Recommandations du collège de déontologie de la juridiction administrative du 15 novembre 2017 relatives à l’exercice de la profession d'avocat par un ancien membre de la juridiction administrative, obligation d’abstention

Dans son avis 2017/1 du 10 mars 2017, relatif à la situation d’un magistrat honoraire devenu avocat(1), le Collège de déontologie de la juridiction administrative s’est engagé dans une réflexion plus générale portant sur les divers aspects de la situation des magistrats administratifs embrassant la profession d’avocat, alors que « le Collège de déontologie de la juridiction administrative n’a normalement pas vocation à se prononcer sur l’application de la déontologie à laquelle sont tenus tous les avocats ».

Poursuivant cette réflexion, le Collège a émis le 15 novembre 2017, une recommandation relative à l’exercice de la profession d'avocat par un ancien magistrat administratif(2), rappelant que ce changement de métier constituait une inversion des rôles et pouvait ainsi susciter chez les justiciables « sinon l’incompréhension du moins la curiosité et l’interrogation ».

Le Collège reconnait au préalable l’opportunité des dispositions énoncées au paragraphe 16 de la Charte de la déontologie de la juridiction administrative du 14 mars 2017 encadrant l’exercice de la profession d’avocat pour tout ancien magistrat administratif et notamment l’obligation d’abstention durant cinq ans, de présenter des requêtes ou mémoires, ou de paraître à l’audience, devant la juridiction dont ils ont été membres.

Par ailleurs, le Collège émet des recommandations déontologiques à l’égard des anciens magistrats administratifs en leur imposant notamment de veiller à ne porter atteinte ni à la dignité des anciennes fonctions ni à l’image de la juridiction administrative.

Dans un premier temps, si le Collège reconnait qu’à titre privé, un ancien magistrat peut entretenir des relations avec ses anciens collègues, il énonce toutefois que dans ses relations professionnelles il doit veiller à éviter tout comportement ou toute attitude qui irait à l’encontre des règles élémentaires touchant à la discrétion, au secret professionnel et à l’impartialité.

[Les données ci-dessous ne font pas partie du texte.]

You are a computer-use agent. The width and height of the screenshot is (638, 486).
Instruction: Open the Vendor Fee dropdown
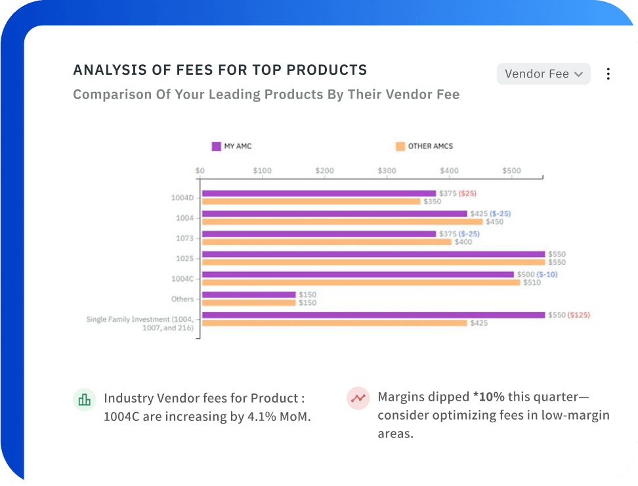click(543, 74)
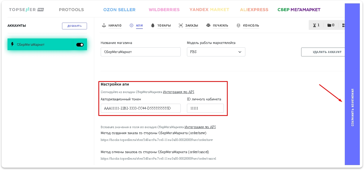
Task: Click the drop icon beside Товары
Action: [153, 25]
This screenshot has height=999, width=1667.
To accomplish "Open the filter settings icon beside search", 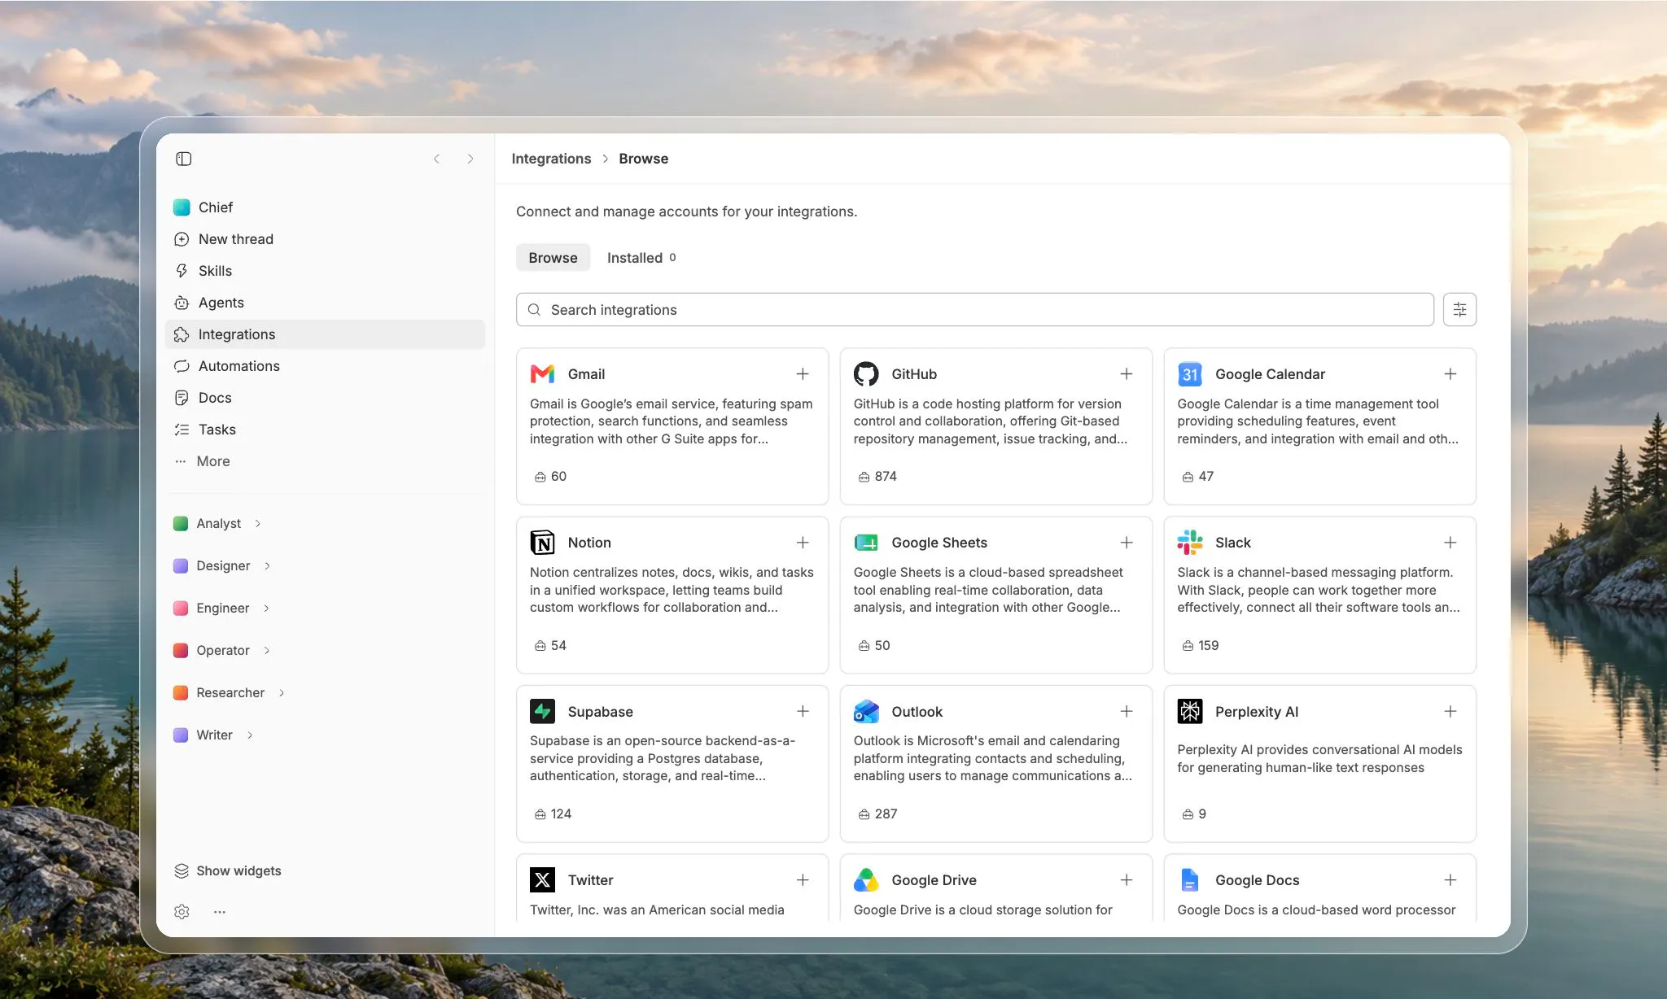I will [x=1459, y=309].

Dans un deuxième temps, le Collège de la déontologie recommande que tout ancien magistrat devenu avocat ne puisse accéder aux sources documentaires internes à la juridiction administrative. Le cas échéant il est nécessaire qu’il s’abstienne d’utiliser les informations et documents non publics qu’il aurait pu détenir dans l’exercice de ses fonctions antérieures.

Enfin, le Collège encadre la communication des nouveaux avocats, notamment via leur site internet. Si le Collège reconnait qu’il ne dispose d’aucun rôle de contrôle ou de surveillance en la matière, il recommande toutefois à tout nouvel avocat de proscrire de son site internet les mentions mettant délibérément en relief sa précédente appartenance à la juridiction administrative, le fait d’avoir acquis une expertise dans certaines matières dans le cadre de ses précédentes missions ou encore les mentions énonçant que sa connaissance du fonctionnement interne de la juridiction administrative serait un atout pour le client.
 
Notes
puce note (1) Avis du collège de déontologie de la juridiction administrative n°2017/1 du 10 mars 2017 relatif à la situation d’un magistrat honoraire devenu avocat
puce note (2) Recommandation du collège de déontologie de la juridiction administrative n°2017-1 du 15 novembre 2017 relative à l’exercice de la profession d'avocat par un ancien membre de la juridiction administrative.